What it takes for a mother to keep working in tech

An on-call partner

When the school calls, we are both in virtual meetings. My spouse answers the call and has to abandon his meeting and head to the school to pick up our son who is feeling unwell. I carry on with my meetings. When couples share parenting, there is always one parent who will have to drop everything to deal with childcare emergencies.

My son had just gone back to school, for his first day at school during a pandemic. He made it all the way to lunchtime before asking to come home with a stomach ache. Once home, he shares a story of how a classmate tried to greet him with a fistbump – my son declined and the classmate called him a germaphobe. I’m relieved to think the stomach ache is just well-placed anxiety.

Remote, flexible work

Nevertheless, the school requires a negative COVID test before he can come back. Once again this task falls to my partner, but I rearrange some calls so I can help out by dropping them off and picking them up from the nearest testing site.

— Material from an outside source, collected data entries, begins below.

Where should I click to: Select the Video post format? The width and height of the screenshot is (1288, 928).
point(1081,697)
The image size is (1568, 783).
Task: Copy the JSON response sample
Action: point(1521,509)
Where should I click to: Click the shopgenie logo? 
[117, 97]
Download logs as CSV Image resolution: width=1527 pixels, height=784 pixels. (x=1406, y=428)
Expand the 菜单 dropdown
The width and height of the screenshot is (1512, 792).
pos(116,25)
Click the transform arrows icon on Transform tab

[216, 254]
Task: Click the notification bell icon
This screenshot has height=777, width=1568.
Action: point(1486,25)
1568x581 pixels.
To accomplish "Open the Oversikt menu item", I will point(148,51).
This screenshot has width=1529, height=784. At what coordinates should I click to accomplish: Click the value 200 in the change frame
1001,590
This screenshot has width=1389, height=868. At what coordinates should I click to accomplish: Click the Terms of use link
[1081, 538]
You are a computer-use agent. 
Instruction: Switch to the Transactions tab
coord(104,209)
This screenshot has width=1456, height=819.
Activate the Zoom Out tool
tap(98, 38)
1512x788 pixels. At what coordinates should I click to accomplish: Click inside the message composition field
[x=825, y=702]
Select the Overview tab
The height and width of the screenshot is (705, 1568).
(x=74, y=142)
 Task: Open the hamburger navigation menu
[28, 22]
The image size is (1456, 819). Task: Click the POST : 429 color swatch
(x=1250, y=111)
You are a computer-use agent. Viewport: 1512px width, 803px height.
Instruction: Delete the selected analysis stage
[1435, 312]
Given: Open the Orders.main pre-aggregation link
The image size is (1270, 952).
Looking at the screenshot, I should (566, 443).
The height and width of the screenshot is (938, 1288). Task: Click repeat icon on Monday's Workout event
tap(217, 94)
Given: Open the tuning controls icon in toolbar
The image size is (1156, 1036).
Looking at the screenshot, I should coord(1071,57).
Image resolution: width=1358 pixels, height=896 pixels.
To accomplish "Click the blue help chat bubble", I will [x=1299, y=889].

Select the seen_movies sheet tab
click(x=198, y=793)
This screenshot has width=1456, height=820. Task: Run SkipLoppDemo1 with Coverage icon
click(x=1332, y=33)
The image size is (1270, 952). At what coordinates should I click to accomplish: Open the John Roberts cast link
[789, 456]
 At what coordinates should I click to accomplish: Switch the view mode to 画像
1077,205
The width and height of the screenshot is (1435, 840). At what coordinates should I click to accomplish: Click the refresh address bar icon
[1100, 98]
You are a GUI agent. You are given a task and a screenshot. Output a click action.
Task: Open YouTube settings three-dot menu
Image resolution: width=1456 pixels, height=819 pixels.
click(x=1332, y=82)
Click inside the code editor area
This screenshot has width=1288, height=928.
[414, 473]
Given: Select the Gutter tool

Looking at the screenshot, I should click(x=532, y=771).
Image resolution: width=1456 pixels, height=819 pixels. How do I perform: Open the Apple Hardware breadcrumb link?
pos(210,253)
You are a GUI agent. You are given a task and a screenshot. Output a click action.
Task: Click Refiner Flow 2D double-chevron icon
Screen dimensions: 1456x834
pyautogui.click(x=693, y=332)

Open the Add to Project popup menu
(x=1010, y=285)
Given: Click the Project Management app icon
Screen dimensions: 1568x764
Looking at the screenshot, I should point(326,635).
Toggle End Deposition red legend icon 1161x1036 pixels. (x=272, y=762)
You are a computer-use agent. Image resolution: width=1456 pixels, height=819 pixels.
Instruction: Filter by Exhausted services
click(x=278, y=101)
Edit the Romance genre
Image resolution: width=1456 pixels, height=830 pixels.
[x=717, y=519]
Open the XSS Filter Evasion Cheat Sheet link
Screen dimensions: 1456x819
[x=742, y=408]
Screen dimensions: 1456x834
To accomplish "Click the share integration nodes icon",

A well functioning healthcare system

It takes just over 24 hours before we get the test result. This will be the first of many COVID tests. The pandemic is just a series of emergencies one after the other. Slow and inadequate health responses mean schools end up shut for long periods of time, with Ontario students missing out on more in-class time than kids anywhere in Canada. It’s no surprise that millions of mothers, who bear the brunt of  childcare & domestic duties, left the workforce during the pandemic.

Understanding colleagues

I help with online school, but mostly I keep working. A fellow mum shares a story of how she was devastated after a colleague asked her to ‘keep her kids quiet’ during a team meeting. I am enraged for her – and at the same time grateful for the amazing colleagues I get to work with.

Letting go of working parent guilt

A nearby riding school offers a photo-shoot with horses in exchange for donations to help them out during the pandemic. We sign up and I promise to take my daughter to the photo-shoot. But then I forget to clear my calendar and on the day I have important meetings to attend. She interrupts a 1-2-1 to hold me to my promise to help her with clothes and makeup. I’m very grateful to my colleague on the call who cheerfully agrees to wait as I start applying makeup and styling her hair in a bid to keep my promise in the shortest time possible. Being a working mother is a constant battle to fight the feeling that you are doing terrible work and terrible parenting at the same time. The photos from the shoot come out great.

Other parents in the same boat

That is why it is very heartening whenever I see other parents in the same boat: A dad getting frustrated with his kid for interrupting during a meeting; A mum who has to drop from a call to deal with her childcare falling through. Every time it happens it helps normalize the situation. Dr Gretchen Goldman’s tweet went viral for this reason – being honest about the reality of working motherhood.

Every time in my career I get the opportunity to take the next step, I wonder if instead I should be stepping back. Every mum I know in tech has to contend with this. No surprise when I read back the list I have written, I know I am super privileged to be in the position I am and grateful for it. Not everyone gets as much choice but I wish we could fix this. In tech we like to celebrate achievements like promotions and funding, but one of the biggest under appreciated achievement has to be simply making the impossible arrangements needed to balance parenting life with work.